■ Problem:
In the following listing, find the lines containing "help" and report them.
☆ ☆ ☆ ☆ ☆ ☆ ☆
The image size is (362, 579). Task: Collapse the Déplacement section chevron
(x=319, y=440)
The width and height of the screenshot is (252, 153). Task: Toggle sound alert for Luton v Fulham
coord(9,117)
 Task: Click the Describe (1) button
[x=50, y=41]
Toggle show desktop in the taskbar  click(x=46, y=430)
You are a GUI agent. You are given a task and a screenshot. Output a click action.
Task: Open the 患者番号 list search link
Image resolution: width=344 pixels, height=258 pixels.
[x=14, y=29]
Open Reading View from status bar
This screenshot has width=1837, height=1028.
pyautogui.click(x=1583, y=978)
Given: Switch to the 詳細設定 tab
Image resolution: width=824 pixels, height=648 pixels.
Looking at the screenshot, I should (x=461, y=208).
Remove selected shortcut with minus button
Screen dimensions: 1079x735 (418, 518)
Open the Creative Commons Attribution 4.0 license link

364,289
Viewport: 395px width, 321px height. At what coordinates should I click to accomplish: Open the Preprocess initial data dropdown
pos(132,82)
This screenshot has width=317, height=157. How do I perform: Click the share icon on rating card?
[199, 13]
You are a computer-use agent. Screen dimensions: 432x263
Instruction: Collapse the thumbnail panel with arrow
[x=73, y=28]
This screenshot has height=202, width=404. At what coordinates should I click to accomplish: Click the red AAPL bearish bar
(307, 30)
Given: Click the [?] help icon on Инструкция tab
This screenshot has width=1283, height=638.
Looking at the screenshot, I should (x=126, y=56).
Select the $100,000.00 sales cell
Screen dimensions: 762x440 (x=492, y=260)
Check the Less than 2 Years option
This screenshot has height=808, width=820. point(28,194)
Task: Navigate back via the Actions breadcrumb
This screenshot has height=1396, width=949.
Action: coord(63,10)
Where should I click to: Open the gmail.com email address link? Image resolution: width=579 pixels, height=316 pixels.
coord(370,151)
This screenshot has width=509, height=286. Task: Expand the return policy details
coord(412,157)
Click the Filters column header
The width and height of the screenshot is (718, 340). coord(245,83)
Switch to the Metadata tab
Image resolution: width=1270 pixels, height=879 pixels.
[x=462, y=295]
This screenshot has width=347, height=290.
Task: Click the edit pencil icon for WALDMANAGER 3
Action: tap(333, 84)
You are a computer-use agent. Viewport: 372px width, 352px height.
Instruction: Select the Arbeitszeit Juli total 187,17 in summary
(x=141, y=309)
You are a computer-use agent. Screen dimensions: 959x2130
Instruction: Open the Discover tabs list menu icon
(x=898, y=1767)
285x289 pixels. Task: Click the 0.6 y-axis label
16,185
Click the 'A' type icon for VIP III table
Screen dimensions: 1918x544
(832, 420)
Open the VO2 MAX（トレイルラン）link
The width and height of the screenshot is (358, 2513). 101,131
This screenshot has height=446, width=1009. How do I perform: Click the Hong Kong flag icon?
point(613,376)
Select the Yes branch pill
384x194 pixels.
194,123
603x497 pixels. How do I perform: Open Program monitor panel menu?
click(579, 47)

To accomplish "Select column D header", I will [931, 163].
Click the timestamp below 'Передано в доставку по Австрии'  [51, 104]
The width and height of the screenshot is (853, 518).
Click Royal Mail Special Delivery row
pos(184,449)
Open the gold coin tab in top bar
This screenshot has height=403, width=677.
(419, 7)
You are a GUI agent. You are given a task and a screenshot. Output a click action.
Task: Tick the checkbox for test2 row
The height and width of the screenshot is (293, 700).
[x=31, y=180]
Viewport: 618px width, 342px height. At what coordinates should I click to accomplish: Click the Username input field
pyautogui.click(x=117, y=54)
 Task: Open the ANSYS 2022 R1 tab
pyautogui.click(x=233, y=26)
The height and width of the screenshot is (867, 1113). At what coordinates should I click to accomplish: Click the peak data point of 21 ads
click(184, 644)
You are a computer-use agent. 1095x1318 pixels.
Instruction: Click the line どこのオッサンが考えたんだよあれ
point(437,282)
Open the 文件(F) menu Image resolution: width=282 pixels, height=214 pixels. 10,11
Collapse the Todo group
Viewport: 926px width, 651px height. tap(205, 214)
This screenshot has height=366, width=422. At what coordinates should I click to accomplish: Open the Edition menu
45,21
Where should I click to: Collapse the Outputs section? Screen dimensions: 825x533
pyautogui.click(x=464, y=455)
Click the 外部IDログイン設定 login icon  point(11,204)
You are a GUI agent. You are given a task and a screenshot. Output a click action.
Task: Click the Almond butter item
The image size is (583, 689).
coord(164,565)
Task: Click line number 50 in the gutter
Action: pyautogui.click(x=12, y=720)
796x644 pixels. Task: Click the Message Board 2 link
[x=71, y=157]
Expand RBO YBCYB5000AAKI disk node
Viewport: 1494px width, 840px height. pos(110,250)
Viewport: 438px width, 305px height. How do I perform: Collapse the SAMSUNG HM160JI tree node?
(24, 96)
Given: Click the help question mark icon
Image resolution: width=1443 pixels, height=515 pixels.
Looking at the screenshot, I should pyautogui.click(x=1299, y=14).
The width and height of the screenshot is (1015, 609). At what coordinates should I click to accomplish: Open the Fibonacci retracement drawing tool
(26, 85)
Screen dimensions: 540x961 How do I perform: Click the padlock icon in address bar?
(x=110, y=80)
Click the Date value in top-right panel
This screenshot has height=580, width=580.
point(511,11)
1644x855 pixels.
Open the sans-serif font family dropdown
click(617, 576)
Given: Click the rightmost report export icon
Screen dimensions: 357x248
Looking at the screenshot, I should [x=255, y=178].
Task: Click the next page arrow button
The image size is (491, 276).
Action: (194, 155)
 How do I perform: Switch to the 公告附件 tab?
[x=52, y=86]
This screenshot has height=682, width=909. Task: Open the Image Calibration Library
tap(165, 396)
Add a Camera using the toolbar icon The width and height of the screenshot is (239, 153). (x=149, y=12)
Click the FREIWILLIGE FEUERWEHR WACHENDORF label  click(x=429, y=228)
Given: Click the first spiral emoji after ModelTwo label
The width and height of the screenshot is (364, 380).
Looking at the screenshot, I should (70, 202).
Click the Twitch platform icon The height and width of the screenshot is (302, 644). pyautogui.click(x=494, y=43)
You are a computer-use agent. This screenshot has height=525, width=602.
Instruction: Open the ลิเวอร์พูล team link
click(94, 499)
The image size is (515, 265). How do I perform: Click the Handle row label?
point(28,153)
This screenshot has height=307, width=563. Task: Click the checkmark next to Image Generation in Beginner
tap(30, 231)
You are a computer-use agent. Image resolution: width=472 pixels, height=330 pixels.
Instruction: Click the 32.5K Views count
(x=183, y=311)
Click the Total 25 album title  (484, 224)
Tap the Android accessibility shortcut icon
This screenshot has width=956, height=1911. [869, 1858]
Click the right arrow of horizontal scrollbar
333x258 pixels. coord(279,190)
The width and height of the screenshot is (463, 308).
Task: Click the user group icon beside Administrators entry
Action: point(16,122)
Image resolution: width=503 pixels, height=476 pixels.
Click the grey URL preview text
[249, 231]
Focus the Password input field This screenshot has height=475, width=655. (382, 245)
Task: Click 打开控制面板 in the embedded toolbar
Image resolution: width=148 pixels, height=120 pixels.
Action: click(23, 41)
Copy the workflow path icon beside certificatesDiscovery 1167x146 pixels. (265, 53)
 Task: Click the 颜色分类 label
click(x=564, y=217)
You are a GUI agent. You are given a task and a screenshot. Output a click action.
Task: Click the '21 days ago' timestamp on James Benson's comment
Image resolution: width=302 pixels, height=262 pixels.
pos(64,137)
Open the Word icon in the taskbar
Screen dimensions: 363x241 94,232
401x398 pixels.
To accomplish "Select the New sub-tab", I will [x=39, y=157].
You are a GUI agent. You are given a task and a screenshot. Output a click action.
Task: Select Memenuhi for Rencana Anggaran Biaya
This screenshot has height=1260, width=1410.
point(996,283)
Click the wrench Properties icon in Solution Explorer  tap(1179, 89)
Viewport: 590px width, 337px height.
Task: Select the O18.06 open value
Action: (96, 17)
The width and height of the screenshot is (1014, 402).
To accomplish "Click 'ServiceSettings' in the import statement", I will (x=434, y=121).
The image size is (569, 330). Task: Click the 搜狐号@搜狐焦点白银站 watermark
☆ ☆ ☆ ☆ ☆ ☆ ☆
■ Task result:
Given: Click the [?] help icon on Инструкция tab
Given: Click the help question mark icon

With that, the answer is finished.